You can use the Google Cloud Pub/Sub source connector with Function Worker or Function Mesh.

Work with Function Worker

You can use the Google Cloud Pub/Sub source connector as a non built-in connector or a built-in connector as below.

If you already have a Pulsar cluster, you can use the Google Cloud Pub/Sub source connector as a non built-in connector directly.

This example shows how to create a Google Cloud Pub/Sub source connector on a Pulsar cluster using the pulsar-admin sources create command.

PULSAR_HOME/bin/pulsar-admin sources create \
--source-config-file <google-pubsub-source-config.yaml >

Work with Function Mesh

This example describes how to create a Google Cloud Pub/Sub source connector for a Kuberbetes cluster using Function Mesh.

Prerequisites

Step

  1. Define the Google Cloud Pub/Sub source connector with a YAML file and save it as source-sample.yaml.

    This example shows how to publish the Google Cloud Pub/Sub source connector to Function Mesh with a Docker image.
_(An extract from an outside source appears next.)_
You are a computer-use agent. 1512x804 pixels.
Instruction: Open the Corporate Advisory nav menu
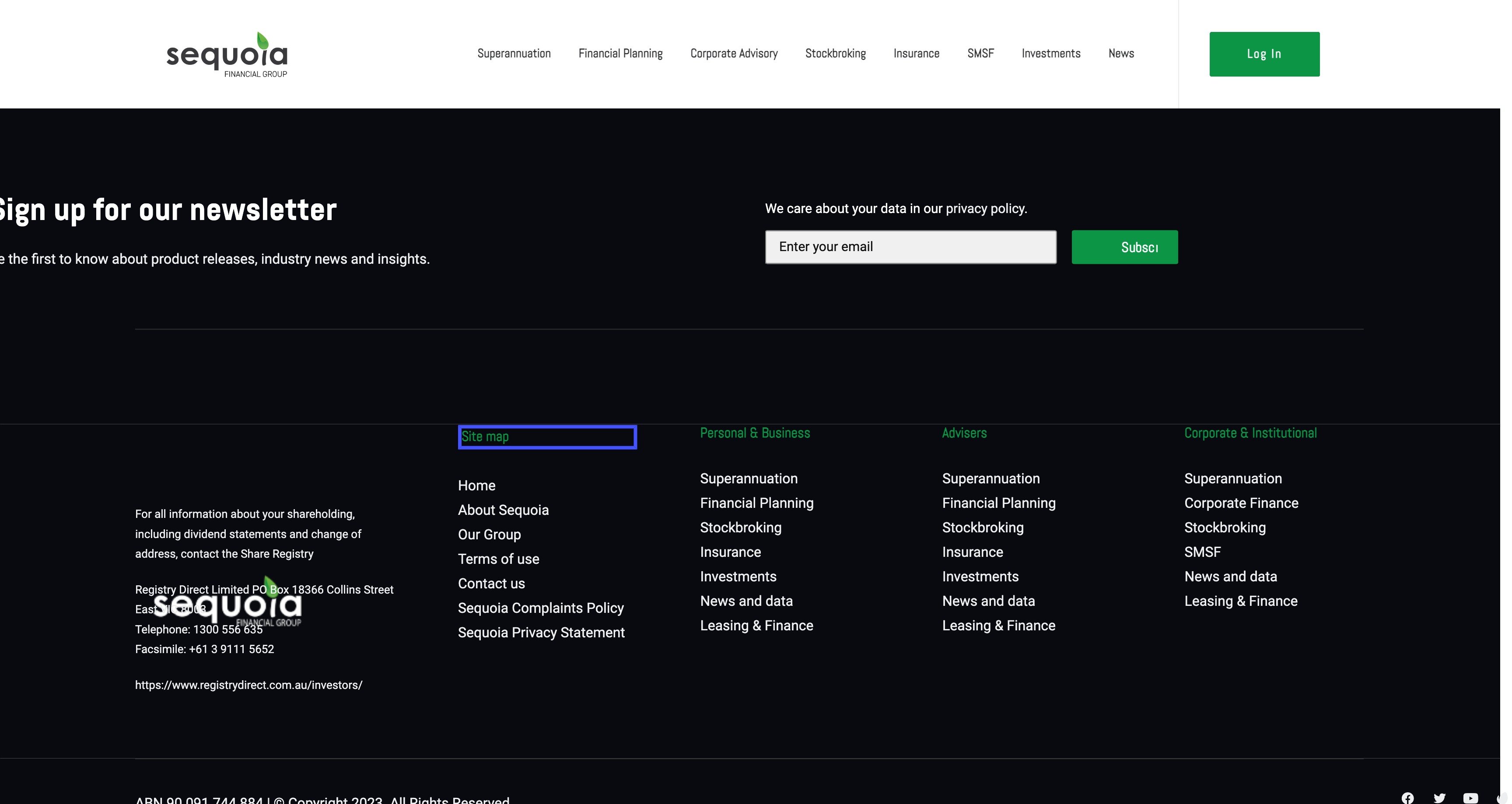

    apiVersion: compute.functionmesh.io/v1alpha1
    kind: Source
    metadata:
      name: google-pubsub-source-sample
    spec:
      image: streamnative/pulsar-io-google-pubsub:2.9.1.2
      className: org.apache.pulsar.ecosystem.io.pubsub.PubsubSource
      replicas: 1
      maxReplicas: 1
      output:
        topics:
          - persistent://public/default/test-google-pubsub-pulsar
      sourceConfig:
        pubsubCredential: 'SECRETS'
        pubsubProjectId: pulsar-io-google-pubsub
        pubsubTopicId: test-google-pubsub-source
      pulsar:
        pulsarConfig: "test-pulsar-source-config"
      resources:
        limits:
          cpu: "0.2"
          memory: 1.1G
        requests:
          cpu: "0.1"
          memory: 1G
      java:
        jar: connectors/pulsar-io-google-pubsub-2.9.1.2.nar
      clusterName: test-pulsar
    
  2. Apply the YAML file to create the Google Cloud Pub/Sub source connector.

    Input

    kubectl apply -f <path-to-source-sample.yaml>
    

    Output

    source.compute.functionmesh.io/google-pubsub-source-sample created
    
  3. Check whether the Google Cloud Pub/Sub source connector is created successfully.

    Input

    kubectl get all
    

    Output

    NAME                                         READY   STATUS      RESTARTS   AGE
    pod/google-pubsub-source-sample-0               1/1    Running     0          77s
    

    After that, you can produce and consume messages using the Google Cloud Pub/Sub source connector between Pulsar and Google Cloud Pub/Sub.